### Who is a neighbor?

A neighbor is one whose distance from us in comparatively lesser than others. In k-nn, we are interested in finding the k neighbors (k points with minimum distances) among all the given values.

#### What does distance mean?

**Euclidian distance**: The length of a straight line connecting two points in n-dimensions.

If p = (p_{1}, p_{2},…, p_{n}) and q = (q_{1}, q_{2},…, q_{n}) are two points in n-dimensional Euclidian space, then their Euclidian distance is given by the following Pythagorean formula –

\(q(p,q) = \sqrt{({p_1-q_1})^2 + ({p_2-q_2})^2 + ({p_3-q_3})^2 + … + ({p_n-q_n})^2}\)

**Manhattan Distance**: The sum of the absolute difference between two points

\(q(p,q) = \sum\limits_{i=1}^{n} |p_i-q_i|\)

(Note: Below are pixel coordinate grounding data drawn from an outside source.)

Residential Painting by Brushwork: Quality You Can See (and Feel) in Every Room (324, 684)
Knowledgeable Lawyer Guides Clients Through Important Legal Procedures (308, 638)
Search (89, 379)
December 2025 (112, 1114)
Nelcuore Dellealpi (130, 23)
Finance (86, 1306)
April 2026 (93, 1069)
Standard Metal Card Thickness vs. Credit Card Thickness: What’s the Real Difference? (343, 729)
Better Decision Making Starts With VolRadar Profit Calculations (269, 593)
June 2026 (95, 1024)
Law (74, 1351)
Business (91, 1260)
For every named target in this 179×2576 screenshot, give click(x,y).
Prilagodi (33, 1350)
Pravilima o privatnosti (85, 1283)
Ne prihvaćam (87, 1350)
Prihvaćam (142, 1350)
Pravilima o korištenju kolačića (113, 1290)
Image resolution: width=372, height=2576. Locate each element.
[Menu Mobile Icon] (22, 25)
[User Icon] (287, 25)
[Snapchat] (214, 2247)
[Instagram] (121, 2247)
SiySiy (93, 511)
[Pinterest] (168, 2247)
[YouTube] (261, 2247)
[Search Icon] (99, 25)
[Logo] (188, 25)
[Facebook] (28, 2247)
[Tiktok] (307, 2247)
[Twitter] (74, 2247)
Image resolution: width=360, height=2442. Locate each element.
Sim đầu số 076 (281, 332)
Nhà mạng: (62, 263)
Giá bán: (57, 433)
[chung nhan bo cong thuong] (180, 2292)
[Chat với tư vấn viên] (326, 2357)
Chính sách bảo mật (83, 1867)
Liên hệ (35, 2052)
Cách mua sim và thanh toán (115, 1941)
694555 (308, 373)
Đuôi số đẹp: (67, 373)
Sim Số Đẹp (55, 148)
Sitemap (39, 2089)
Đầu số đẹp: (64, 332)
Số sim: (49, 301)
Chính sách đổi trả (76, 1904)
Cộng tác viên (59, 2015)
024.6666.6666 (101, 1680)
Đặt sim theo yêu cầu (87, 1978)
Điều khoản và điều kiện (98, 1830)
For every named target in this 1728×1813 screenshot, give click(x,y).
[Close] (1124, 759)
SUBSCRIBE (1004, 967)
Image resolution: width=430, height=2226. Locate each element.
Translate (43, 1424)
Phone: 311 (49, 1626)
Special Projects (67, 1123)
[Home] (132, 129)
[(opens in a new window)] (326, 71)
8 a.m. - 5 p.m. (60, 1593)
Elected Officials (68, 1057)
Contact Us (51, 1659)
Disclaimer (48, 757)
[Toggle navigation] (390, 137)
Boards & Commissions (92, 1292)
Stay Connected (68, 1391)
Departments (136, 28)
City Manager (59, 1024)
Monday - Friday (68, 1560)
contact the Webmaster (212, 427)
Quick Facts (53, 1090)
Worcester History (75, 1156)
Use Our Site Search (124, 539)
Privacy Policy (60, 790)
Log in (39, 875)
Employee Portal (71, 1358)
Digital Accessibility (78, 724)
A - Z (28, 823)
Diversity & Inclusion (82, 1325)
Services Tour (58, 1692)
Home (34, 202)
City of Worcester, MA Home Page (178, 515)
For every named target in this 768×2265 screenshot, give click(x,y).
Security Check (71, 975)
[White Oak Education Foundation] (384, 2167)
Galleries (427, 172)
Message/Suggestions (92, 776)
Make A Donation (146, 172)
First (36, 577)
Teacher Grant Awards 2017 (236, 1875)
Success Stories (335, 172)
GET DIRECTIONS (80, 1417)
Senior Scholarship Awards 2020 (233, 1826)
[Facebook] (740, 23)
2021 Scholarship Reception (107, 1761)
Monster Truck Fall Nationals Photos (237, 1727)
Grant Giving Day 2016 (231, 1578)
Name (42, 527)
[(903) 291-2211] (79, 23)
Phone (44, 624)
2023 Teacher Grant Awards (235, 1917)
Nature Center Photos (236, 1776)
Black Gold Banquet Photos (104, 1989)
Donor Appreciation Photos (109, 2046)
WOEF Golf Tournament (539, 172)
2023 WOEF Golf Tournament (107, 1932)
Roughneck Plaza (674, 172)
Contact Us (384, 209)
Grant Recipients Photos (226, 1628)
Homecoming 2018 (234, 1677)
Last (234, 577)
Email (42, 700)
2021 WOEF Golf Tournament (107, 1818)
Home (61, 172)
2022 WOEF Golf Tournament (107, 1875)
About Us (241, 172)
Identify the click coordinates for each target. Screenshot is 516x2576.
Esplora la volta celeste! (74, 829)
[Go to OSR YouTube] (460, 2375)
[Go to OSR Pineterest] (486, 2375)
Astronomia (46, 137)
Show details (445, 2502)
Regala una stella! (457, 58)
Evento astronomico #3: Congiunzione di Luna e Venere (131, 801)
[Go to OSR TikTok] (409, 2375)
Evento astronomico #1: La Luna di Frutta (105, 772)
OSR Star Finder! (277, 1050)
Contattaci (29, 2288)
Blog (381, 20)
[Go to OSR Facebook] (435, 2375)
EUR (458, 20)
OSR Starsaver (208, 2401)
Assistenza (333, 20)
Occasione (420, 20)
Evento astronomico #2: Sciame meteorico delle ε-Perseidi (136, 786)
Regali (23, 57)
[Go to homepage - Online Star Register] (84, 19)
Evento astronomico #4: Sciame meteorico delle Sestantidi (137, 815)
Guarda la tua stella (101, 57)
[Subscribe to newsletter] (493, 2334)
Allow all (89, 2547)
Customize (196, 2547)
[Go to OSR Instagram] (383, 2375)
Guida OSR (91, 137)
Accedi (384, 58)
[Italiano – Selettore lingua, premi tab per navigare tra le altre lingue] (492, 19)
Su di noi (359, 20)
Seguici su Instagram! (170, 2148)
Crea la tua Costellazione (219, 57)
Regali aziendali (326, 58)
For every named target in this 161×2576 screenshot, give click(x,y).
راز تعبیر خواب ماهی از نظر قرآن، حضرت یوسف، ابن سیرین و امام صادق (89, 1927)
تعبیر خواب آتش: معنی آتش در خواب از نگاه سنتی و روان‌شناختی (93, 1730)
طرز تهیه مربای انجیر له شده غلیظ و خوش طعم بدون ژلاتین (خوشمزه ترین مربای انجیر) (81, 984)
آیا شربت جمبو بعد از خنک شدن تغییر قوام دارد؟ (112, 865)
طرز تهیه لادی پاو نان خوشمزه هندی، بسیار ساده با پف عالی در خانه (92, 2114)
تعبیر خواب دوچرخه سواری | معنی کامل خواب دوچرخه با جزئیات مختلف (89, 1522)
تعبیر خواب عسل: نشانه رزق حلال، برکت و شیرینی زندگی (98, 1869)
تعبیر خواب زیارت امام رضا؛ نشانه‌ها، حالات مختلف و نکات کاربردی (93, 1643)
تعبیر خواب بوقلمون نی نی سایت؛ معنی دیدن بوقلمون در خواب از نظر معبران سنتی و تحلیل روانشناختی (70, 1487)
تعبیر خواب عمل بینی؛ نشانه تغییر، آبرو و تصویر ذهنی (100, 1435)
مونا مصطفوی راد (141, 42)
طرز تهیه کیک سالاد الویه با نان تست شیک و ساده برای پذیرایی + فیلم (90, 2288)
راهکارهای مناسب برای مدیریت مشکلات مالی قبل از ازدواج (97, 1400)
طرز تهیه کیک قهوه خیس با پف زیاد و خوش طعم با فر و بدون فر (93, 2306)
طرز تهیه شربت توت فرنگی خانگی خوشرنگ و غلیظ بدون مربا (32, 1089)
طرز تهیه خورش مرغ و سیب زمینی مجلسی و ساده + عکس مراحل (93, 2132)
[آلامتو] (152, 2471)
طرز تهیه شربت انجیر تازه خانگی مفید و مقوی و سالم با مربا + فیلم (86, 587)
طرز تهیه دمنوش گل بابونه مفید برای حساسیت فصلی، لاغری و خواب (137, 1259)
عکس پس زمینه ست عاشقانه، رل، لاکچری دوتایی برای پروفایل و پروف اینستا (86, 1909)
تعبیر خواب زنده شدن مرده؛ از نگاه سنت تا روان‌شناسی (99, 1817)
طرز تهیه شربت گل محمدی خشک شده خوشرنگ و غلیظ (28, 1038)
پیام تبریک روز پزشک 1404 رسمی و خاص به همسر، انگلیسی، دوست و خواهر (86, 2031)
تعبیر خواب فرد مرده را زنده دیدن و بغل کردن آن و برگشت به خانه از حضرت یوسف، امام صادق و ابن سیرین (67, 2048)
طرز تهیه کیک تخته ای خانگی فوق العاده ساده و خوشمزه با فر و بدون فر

The following image shows the difference between the Manhattan and Euclidian distance – the red, blue and yellow paths give the shortest path of length 12 in Manhattan distance; the green line is the unique shortest path of distance 8.49

Another commonly used distance metric is **Minkowski distance**, given below –

\(q(p,q) = ({\sum_{i=1}^{n} {|p_i-q_i|}^p})^{1/p}\)

When p = 1, this is equivalent to the Manhattan distance, and when p = 2, this is equivalent to the Euclidian distance.

If p < 1, distance between (0,0) and (1,1) would be 2^{1/p} > 2, while the distance between (0,0) and (0,1), and (1,1) and (0,1) would be 1 each. This violates the triangle inequality.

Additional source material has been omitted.